The linking of the animalistic imagery—it’s interesting—I hadn’t really thought about it too consciously when putting the book together. But I guess in a way the animality links back to Jan’s fascinating life, not just as a nudist, but a historian of nudism and a pioneer of the nudist movement in the US. Again, when reading her book on nudity, I remember these vivid descriptions of her as a child, raised by Victorians, clothed in these tights and weighted down and constrained. And the moment when she was able to tear off those clothes as a young girl and feel the sun on her skin: that is the animal part of us. An interest in nudism and nudity is an interest in the animal part of our body that wants to feel the sun on our skin, that wants to be natural in the world, naked as we were born. So yeah, I think that there is a connection there between some of the primal concerns in Jan’s life and our own animality. Obviously, our sexual desires fit into that too.
Bessen: My last question is that by the end of the novel the Palace that Juan and the narrator are in is also the Place of Observation for Jan’s studies and it’s also become very briefly a sort of bath house for the narrator, and a place of great intimacy for Juan and the narrator when they hold hands. I wondered how Jan would observe them as part of her study, like the reader is observing these two characters. If you’ll allow that thought experiment to happen.
Torres: I love that. What’s interesting about these studies, and about ethnographies of any kind, whether it’s kind of activist-based ethnography or ethnography that’s being done in order to root out social harm, or stigmatizing ethnography, is that all ethnography is about structure—imposing structure, and schematics, on what actually is human and messy and chaotic. And so everyone might be asked the same set of questions, say. It’s all about method, method, method. About treating people as experiments and trying to control the conditions, so that the observations gleaned are often predetermined by the set of conditions, or by the fact that people are aware they are being observed, etc. and so that’s what you end up actually observing, somebody’s response conditioned by your presence, and your own questions. Not the questions they are asking of themselves.
In a way, Blackouts is so messy, so unstructured, and so resistant to structure, right?
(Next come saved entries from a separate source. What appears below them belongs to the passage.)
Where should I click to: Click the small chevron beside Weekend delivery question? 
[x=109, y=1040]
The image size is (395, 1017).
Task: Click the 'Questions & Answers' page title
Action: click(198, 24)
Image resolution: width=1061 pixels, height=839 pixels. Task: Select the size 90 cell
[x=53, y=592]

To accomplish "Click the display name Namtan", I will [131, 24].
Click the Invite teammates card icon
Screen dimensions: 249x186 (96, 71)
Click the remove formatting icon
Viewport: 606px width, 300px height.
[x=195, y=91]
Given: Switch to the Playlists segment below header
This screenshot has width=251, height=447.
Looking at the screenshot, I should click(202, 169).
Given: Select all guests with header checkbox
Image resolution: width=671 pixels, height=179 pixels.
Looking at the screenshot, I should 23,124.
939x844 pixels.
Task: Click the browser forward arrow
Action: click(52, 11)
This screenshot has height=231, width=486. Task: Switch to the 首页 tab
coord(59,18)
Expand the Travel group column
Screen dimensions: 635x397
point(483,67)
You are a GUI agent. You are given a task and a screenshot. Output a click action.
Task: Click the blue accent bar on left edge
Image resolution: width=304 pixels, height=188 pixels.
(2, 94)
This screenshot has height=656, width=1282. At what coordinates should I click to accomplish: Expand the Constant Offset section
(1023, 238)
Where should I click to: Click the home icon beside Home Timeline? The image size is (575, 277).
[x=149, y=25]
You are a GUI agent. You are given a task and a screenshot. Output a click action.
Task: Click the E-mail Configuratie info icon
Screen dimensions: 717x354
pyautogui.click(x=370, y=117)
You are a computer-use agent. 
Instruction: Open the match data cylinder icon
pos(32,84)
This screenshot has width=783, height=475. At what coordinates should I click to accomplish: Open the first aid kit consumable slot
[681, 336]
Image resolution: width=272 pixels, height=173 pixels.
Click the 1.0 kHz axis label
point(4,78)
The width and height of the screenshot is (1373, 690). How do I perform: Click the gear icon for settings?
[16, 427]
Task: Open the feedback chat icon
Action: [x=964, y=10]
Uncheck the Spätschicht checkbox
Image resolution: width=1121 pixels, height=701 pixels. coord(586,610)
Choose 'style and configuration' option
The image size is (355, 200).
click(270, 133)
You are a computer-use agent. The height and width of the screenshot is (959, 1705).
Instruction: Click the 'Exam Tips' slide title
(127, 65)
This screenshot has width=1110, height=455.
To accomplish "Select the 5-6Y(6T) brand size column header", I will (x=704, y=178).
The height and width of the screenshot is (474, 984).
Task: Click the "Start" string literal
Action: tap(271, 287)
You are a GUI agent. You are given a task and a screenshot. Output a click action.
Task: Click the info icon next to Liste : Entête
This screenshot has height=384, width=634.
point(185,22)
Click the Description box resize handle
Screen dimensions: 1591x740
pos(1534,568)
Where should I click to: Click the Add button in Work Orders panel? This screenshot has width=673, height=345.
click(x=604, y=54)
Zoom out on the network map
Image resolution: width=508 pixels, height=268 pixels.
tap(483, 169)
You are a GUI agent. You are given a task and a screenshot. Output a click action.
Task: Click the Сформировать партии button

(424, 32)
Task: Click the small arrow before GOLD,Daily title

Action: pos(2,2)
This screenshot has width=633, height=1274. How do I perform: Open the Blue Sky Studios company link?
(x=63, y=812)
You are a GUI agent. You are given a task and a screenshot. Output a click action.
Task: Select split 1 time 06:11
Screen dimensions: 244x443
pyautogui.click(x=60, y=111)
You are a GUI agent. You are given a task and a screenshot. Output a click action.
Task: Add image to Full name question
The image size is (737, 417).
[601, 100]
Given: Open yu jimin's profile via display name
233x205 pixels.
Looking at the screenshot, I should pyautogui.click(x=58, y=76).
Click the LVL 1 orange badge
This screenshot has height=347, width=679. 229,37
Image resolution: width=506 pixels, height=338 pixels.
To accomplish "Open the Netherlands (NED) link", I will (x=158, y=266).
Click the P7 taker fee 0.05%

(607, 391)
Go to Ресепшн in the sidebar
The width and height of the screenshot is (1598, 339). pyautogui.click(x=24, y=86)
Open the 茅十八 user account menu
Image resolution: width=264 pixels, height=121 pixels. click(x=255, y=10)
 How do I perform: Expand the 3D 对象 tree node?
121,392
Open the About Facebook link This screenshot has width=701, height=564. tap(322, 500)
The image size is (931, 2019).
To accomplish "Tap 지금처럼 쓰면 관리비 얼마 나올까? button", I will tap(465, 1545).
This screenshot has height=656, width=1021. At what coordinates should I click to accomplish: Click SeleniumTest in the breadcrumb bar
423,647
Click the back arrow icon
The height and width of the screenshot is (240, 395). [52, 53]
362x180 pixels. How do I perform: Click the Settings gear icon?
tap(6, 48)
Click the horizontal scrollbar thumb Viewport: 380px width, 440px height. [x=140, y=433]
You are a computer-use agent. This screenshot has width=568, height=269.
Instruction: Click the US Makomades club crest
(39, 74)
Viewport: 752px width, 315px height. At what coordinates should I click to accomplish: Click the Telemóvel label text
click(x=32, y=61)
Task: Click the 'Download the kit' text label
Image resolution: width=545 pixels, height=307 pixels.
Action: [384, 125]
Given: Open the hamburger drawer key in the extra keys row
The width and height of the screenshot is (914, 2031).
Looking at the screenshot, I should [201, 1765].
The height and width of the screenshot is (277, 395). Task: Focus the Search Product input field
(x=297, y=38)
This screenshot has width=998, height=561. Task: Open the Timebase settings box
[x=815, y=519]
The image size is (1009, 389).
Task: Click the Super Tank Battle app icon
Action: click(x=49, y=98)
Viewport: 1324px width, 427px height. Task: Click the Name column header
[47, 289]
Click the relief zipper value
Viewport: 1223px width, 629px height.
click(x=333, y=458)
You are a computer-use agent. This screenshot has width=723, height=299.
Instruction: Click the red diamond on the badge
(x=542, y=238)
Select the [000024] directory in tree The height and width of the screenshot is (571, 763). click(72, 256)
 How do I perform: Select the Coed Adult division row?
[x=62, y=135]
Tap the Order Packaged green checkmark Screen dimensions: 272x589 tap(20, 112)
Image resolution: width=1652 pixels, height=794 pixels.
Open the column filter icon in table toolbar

It’s all about fragmentation, and putting really different genres right next to each other. Photography, erasure poetry, narrative, invented film scripts… These different art forms are not just ways of representing the world, but of posing questions as well. And it’s like, what if all that questioning is only answered with more questions? What if the goal is actually not to have anything reducible, not to have any summary or analysis? If this was a study, it would be the sloppiest study ever, and that’s maybe the point.